▶ _What is being asked_: Emit only the lines from the line containing "Contact Center (514, 1591)" through the last line of the entries, unchanged.

▶ _Data provided_:

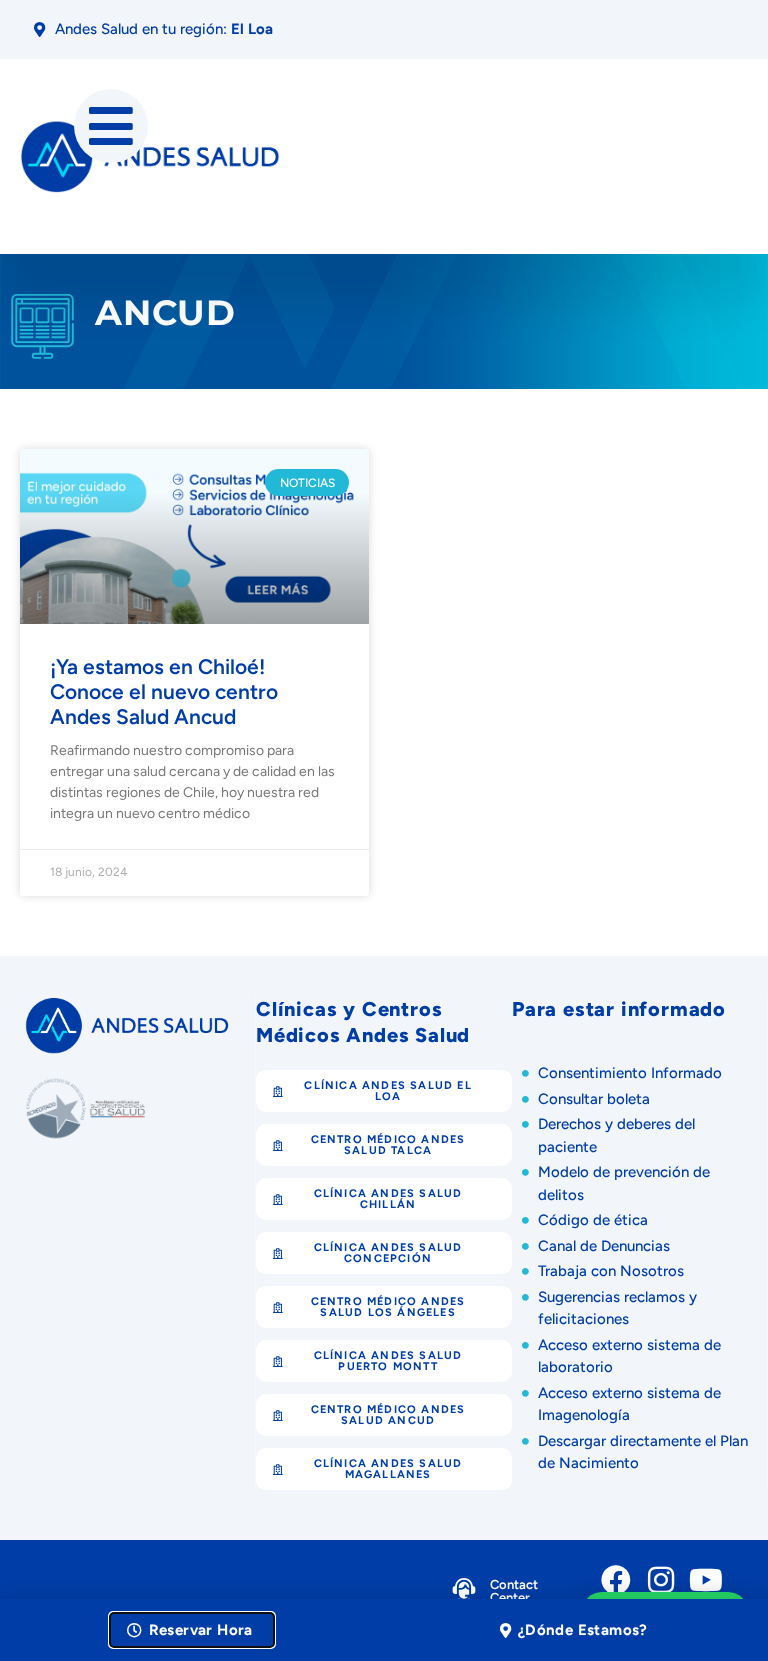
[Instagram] (661, 1580)
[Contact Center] (464, 1594)
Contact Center (514, 1591)
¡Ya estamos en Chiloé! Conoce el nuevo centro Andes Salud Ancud (164, 691)
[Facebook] (616, 1580)
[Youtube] (706, 1580)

▶ _Output of the task_:
Contact Center (514, 1591)
¡Ya estamos en Chiloé! Conoce el nuevo centro Andes Salud Ancud (164, 691)
[Facebook] (616, 1580)
[Youtube] (706, 1580)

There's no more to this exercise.